What John McKnight and Jody Kretzmen realized was that many people who
cared about cities and city neighborhoods were coming at the task of
revitalization all wrong, and had been for decades. It was a
"deficit-based approach" that really took us all down the wrong path in
terms of trying to make the places we love better, more livable, more
beautiful and more accommodating. I am a planner by training and I
absolutely get how to do the deficit-based thing. We all do, in
planning school we learn how to do an existing conditions analysis
which means figure out what's wrong and then tell everyone how to fix
it. Social workers get this too. They conduct a needs assessment on
their clients to figure out what's really wrong with them, so they can
help. This is a very clinical sort of approach to the world. Evaluate
our subject, identify the problem and then - fix it.
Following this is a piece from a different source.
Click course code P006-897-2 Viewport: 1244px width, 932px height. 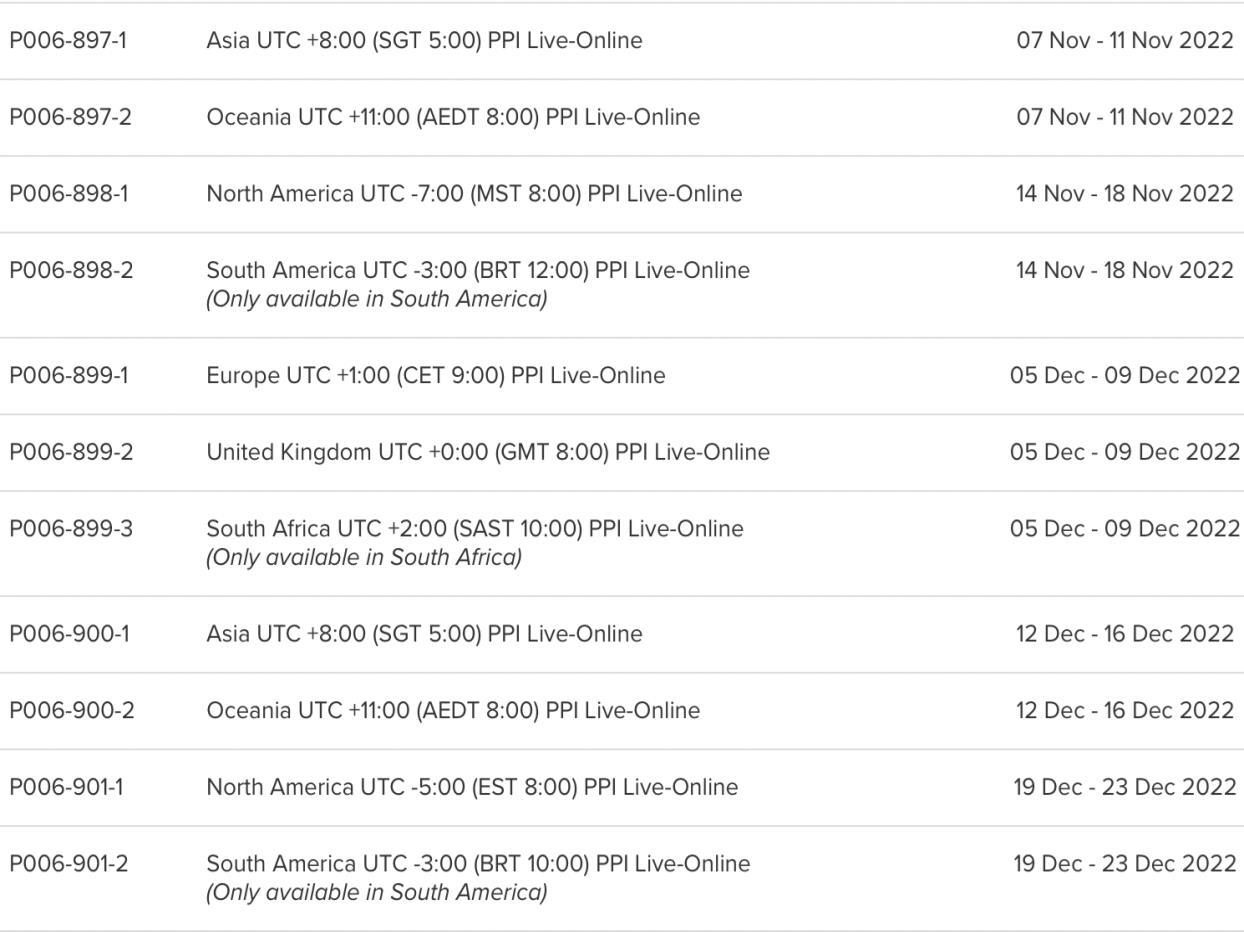tap(70, 117)
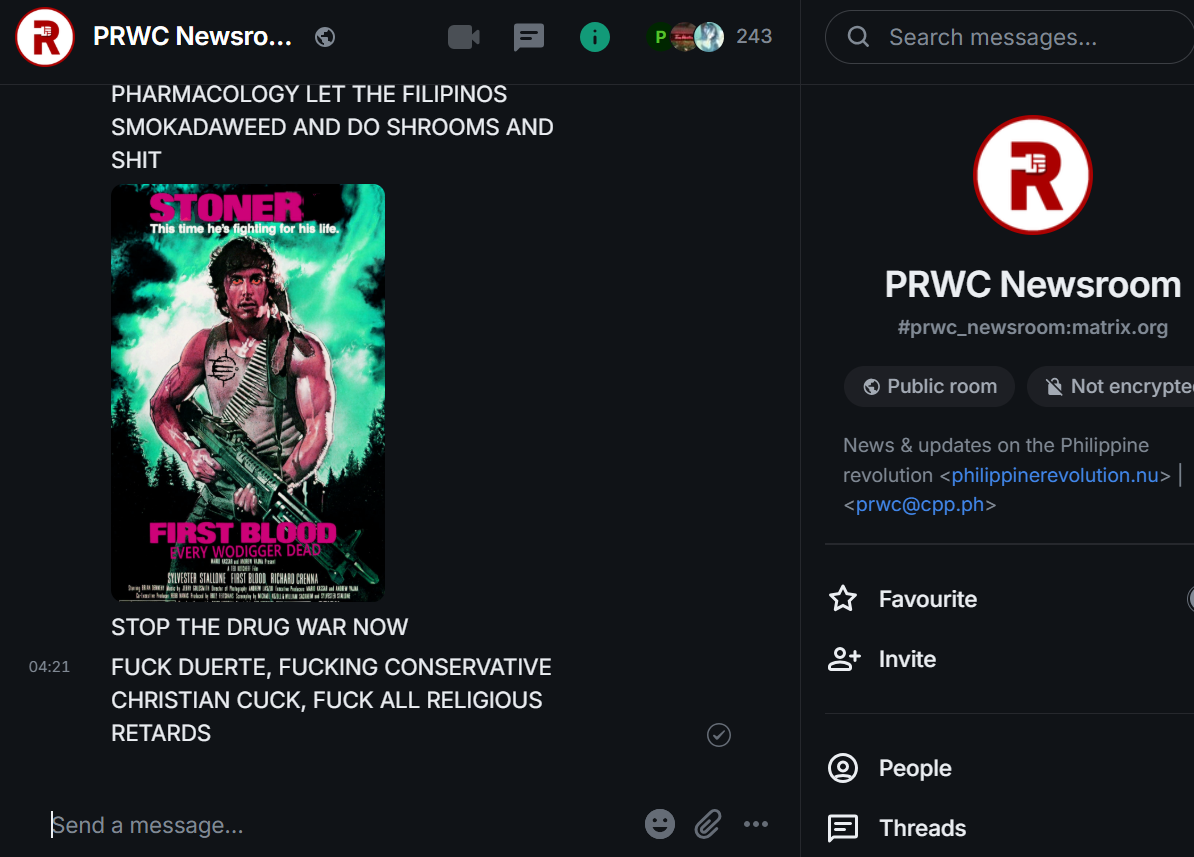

What this approach fails at, is that it does not respect the assets and
values of the places we are working, or the people we are working
with. We characterize urban neighborhoods as the sum of their
problems, not the sum of their gifts.
So what happens if we turn the tables? Focus first on what is working,
what is right and beautiful and successful about the places we live. I
spend a lot of time in Evanston and Norwood because Xavier lives in
those neighborhoods and we are neighbors with the people who live
there. Let me tell you about Evanston. Did you know that Evanston has
a neighborhood school; Hoffman elementary whose performance level on
the state report card last year was "effective" and they have the most
awesome principal you would ever want for your kid, and Hoffman kids
visit Xavier on a regular basis? The community council president is
truly an inspired leader who can get City Hall's attention anytime she
needs it. During the foreclosure crisis housing values overall in
Evanston continued to go up, and there are over 100 households working
on home improvements as part of a home improvement loan program
sponsored by the community council and supported by the City.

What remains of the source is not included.